■要旨
「日本人は保険好きであり、多くの保険に入りすぎて」おり、「死亡保障マーケットは飽和状態、高齢化の進行とともに、衰退の方向」との印象もあるが、実は死亡保障不足が発生しているのではないか、ということについて、「日本の死亡保障不足は深刻なのか」(『保険・年金フォーカス』(2024年9月24日)等で紹介させていただいたところである。
今般、2024年11月末に、生命保険文化センターより、「2024(令和6)年度 生命保険に関する全国実態調査<速報版>」が公表されたことから、「世帯主が加入している死亡保障金額」、「世帯主に万一があった場合に必要と考える金額」等の最新数値について見ていくこととしたい。
■目次
はじめに
1――さらに減少した世帯主の死亡保険金額
2――増加に転じた「世帯主に万一があった場合に必要と考える生活資金」
3――「充足率」もいっそう低下
おわりに「日本人は保険好きであり、多くの保険に入りすぎて」おり、「死亡保障マーケットは飽和状態、高齢化の進行とともに、衰退の方向」との印象もあるが、実は死亡保障不足が発生しているのではないか、ということについて、「日本の死亡保障不足は深刻なのか」(『保険・年金フォーカス』(2024年9月24日)等で紹介させていただいたところである。
今般、2024年11月末に、生命保険文化センターより、「2024(令和6)年度 生命保険に関する全国実態調査<速報版>」が公表されたことから、「世帯主が加入している死亡保障金額」、「世帯主に万一があった場合に必要と考える金額」等の最新数値について見ていくこととしたい。
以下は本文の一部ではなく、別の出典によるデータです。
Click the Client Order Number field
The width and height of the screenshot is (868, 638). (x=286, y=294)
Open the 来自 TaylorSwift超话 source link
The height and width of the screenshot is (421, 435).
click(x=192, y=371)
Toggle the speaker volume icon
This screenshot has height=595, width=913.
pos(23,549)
(図表1)は、世帯主の死亡保険金額(平均額)の推移を示したものである。
前回調査(2021年)では、1386万円と、1997年(2732万円)と比較すると半分近く減少していたところだが、2024年はさらに減少して、1258万円になった。


生命保険文化センターでは、「世帯主に万一のことがあった場合に必要と考える生活資金」についても調査している。同金額については、前回までは減少傾向にあったが、今回は一転して「年間必要額」、「総額」ともに増加している(図表3)。昨今のインフレが背景にあるものと考えられる。

生命保険文化センターでは、「世帯主に万一があった場合に、必要と考える生活資金」(総額)に対する「世帯主の普通死亡保険金額」の割合を「充足率」と定義し、公表している。
上記の「充足率」は、これまでも減少傾向が続いてきたが、「世帯主が万一の場合に必要と考える生活資金」は増加する一方、「世帯主が加入している普通死亡保険金額」は減少していることから、今回、いっそう低下することとなった(図表4)。

ここ数年の生保個人保険販売業績では、新契約高はプラス進展しているが、保有契約高は微減している(図表5)。



日本における死亡保障不足については、引き続き、注視して参りたい。
1 なお、ここ数年で平均貯蓄額(2021年1,454万円→2023年1,474万円)、共働き世帯割合(2021年68.8%→2023年70.1%)とも大きな変化は見られず、死亡保障の減少は、何等かの代替手段があってのことではなさそうである。
平均貯蓄額は、二人以上勤労世帯の数値。家計調査報告[貯蓄・負債編](総務省)より。
共働き世帯割合は、(1)男性雇用者と無業の妻からなる世帯、(2)雇用者の共働き世帯とした場合、(2)/((1)+(2))にて算出。厚生労働省HPより。